Standard TCP does not provide alignment.  TSVWG is
considering an experimental variant of TCP that 
does provide alignment.  But the RDDP work group 
charter is clear that RDDP must be standardized on 
standard TCP.  Hence the motivation for the IFT proposal.

Also, the benefit of the second CRC for the unaligned
case seems much greater than the cost of an extra
CRC in the aligned case.

 
> padding: It's definitely easier to implement CRC logic when 
> everything is
> word aligned.

This is not an issue for which I have a whole lot of energy.
But my experience and those of the other hardware designers
I have worked with directly contradict the above.
Unaligned CRCs are trivial to implement.  Logic necessary
to insert padding is not trivial.  Either way works.
My vote is no padding, but I'm not terribly concerned
about conceding this point if a majority feel otherwise.

> It's not too much overhead - upto 3 bytes per 
> DDP segment. I
> also agree that this is not a MUST requirement, and RNIC 
> vendor should be
> able to handle not-aligned CRC generation/validation.
> <prc> Padding also eliminates the problem of how to deal with 
> markers that fall in the middle of the CRC.  If everything is 
> aligned on 4 byte breaks, then markers also end up on the 
> same breaks (tied into the 512 byte marker interval).
> <prc>

True.  IFT does not propose markers, so this point is moot
for IFT.

> <prc> [...] I was personally of the opinion that we should 
> allow or even require packing, but was in a minority opinion ;-(.
> <prc>

I suspect that packing may ultimately be required by the IETF.
Either that, or some detailed explaining
as to why network traffic patterns are not negatively affected.

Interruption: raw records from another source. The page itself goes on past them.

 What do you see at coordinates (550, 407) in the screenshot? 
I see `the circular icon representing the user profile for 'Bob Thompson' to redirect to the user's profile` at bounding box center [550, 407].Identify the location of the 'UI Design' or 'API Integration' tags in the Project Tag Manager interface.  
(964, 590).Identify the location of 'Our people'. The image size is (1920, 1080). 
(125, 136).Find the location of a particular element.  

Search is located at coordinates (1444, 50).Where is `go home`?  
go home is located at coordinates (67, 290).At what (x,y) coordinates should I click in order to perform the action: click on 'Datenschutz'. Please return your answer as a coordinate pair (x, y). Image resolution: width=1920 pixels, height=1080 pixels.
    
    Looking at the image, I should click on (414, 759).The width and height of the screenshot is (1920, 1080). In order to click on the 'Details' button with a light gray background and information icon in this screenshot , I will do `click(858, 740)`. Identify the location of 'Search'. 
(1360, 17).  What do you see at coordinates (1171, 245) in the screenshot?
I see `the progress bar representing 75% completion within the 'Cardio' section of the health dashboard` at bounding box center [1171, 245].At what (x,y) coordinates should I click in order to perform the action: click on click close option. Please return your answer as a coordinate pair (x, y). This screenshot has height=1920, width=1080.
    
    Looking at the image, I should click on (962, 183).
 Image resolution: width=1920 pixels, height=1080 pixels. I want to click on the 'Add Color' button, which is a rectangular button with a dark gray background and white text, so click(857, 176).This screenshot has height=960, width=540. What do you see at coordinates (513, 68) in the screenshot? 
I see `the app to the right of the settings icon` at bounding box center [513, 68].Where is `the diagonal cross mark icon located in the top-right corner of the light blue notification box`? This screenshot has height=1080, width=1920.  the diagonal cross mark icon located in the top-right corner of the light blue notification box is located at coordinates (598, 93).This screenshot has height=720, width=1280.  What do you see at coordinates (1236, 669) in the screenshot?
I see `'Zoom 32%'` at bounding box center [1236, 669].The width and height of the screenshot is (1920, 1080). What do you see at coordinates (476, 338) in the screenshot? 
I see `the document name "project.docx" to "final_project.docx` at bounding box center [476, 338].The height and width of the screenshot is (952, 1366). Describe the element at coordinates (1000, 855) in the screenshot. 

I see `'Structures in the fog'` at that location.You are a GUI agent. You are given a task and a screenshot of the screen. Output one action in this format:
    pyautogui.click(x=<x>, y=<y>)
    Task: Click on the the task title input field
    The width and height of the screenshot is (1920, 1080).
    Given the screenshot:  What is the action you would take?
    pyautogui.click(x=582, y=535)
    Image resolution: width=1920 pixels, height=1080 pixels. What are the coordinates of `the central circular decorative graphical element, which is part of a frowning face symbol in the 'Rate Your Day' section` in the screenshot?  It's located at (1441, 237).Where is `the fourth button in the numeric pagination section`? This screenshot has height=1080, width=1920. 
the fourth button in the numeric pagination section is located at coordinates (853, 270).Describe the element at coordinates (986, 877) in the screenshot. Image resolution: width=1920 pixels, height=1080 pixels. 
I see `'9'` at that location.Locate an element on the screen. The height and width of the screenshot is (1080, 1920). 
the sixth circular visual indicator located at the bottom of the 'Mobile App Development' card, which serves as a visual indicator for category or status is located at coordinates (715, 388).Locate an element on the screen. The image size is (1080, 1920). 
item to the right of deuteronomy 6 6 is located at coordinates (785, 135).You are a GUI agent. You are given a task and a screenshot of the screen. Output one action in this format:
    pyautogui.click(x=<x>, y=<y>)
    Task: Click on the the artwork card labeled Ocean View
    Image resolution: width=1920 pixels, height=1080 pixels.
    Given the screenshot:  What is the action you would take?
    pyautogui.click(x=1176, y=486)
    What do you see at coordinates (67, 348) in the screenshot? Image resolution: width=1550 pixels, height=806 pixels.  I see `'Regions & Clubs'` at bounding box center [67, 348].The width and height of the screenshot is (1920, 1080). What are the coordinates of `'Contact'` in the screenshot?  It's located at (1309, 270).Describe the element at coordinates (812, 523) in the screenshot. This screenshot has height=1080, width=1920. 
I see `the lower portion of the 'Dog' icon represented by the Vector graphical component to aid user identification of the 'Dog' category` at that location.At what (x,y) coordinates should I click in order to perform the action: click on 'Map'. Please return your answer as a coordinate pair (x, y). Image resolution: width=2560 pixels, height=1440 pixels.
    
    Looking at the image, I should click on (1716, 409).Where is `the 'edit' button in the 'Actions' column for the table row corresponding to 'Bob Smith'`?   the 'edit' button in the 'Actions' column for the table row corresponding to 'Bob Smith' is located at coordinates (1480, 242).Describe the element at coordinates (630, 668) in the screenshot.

> markers: We may argue whether this feature is helpful or not, 
> and both side
> could give plenty examples showing cons and pros of this 
> feature.

I volunteer for the cons. :)

There are some basic architectural issues needing
to be resolved as to whether it is permissible for 
DDP to do out of order placement when running over
an ordered transport.  I personally am not religious
about this either way.  But unless this can be resolved,
markers make no sense whatsoever. 

I do believe the benefits of out of order placement 
are sufficiently questionable that the simplicity
of the in order model should not be compromised
if at all avoidable.

I am a bit religious in feeling that markers are
an ugly, complicated, and technically embarrassing
way to solve the problem of alignment.

It has been clearly stated that primary problem
the RDDP group needs to solve is layering RDDP
on standard TCP, and layering on an experimental
aligned version of TCP is secondary.  Markers
appears to be an effort to optimize for 
the secondary case at the expense of the primary
case.

I believe that alignment can be done without
markers and without complicating or burdening
the primary objective of standard TCP.  I will
attempt to explore this in future drafts.

draft-ietf-tsvwg-tcp-ulp-frame-01.txt (expired),
is an example of such an approach.  This type
of approach is far more consistent with the 
RDDP group charter of treating standard TCP
as the primary objective, and an experimental
aligning version of TCP as a secondary objective.